Laughter – best medicine or defense mechanism?

I wrote in an email: “Do you know how funny cancer and being 4 to 9 months from death can be? If you frame it right, it’s hilarious.” I hit ‘send’ and was instantly stabbed with regret. How disrespectful to everyone who’s suffered horribly from cancer!!

I hit the internal beat me up button because I’m supposed to be good with words as a writer, and diplomatic as a conflict manager . I’d just bombed in galactic magnitude at both skills. The tape playing in my head accused me of being a fraud writer and crappy diplomat. No one could be as thorough and harsh about how I’d blown it as I could be. Then, the Conflict Manager in me clicked in to analyze what I’d done. I needed to fix it:Is it funny yet?

In a follow up message sent about two minutes later, I apologized. In a less flippant tone, I wrote what I’d intended to say in the first email: having a sense of humour and a good reframe of the problem can make a terrifying and painful journey, which no one wants to go through, just a little easier to bear.

I sent it and instantly hit the internal beat me up button again, this time because neither message was accurate. Sure, cancer and its side effects are terrifying, painful and funny at different times or at the same time. Some of the time my experience was humorous and other times horrible. Maybe time had to pass before I saw the lighter side.

For those whose lives are torn apart from cancer, is there ever a lighter side? I went back and forth punishing myself for the first or the second email until I was in a frenzy of uncertainty about which email was ‘right’. I kicked myself for the insensitivity and thoughtlessness of the first email. And then I chastised myself for silencing my voice least I offend anyone. Repeat, repeat, repeat until dizzy. Walking the dog to flee from my cycling thoughts started to look like a grown-up response.

What’s the ‘right’ answer?

In the end, I did what people do in moments of ethical misery – I called someone smarter than me. After presenting the problem to my biological daughter, Beth, she waded in with her wisdom. First, she normalized my pain. Who hasn’t at least once had self-doubt? Hands up anyone so sure of him or her self that she or he has never slapped forehead with palm, ‘duh, how could I have been so stupid?’ If you raised your hand (nope, never happened to me) I salute you. I don’t necessarily believe you, but I salute you.
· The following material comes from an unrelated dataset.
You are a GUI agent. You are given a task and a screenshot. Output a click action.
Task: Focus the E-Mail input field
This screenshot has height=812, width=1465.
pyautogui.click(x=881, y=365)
Beth is right; there should be a small voice inside everyone that’s an ethical compass guiding us from giving and receiving harm. Beth reframed the internal voice as keeping me safe rather than criticizing me. Whew, then it isn’t so harsh to hear.

If I found humour in some cancer experiences, like having my breasts amputated, is that appalling or appealing? Beth’s answer to my dilemma put the answer back where it belonged, in personal experience. I loved her response: “if it’s your authentic voice, it’s going to ring true to the reader who will appreciate the sentiment whether or not he or she relates to or agrees with it. The key is to write well, no matter what you say.”

Was it my authentic voice speaking?

Beth wasn’t done with me yet. Her question was an arrow: “Is trying to be funny about breastlessness how you keep the cancer experience from getting too close and real?” Wow. Don’t I love it when my only child challenges my authenticity – not? So, I had another long walk with the dog and concluded that if I’m not funny and authentic, it’s because I need to write better and funnier, not because I’m hiding or distancing myself from my true feelings about having had a killer type of cancer.

Sincere apologies can repair a lot of relationships and set our own minds at ease. Exercise is another good stress relief. If you see me walking the dog it may be another go-round of some dilemma cycling and I’m working it out until I find my authentic voice and feeling. That’s the conflict competence at work. If I’m laughing, it may be because phantom sensations where my breasts used to be are tickling me. If you find that offensive, I apologize – or not.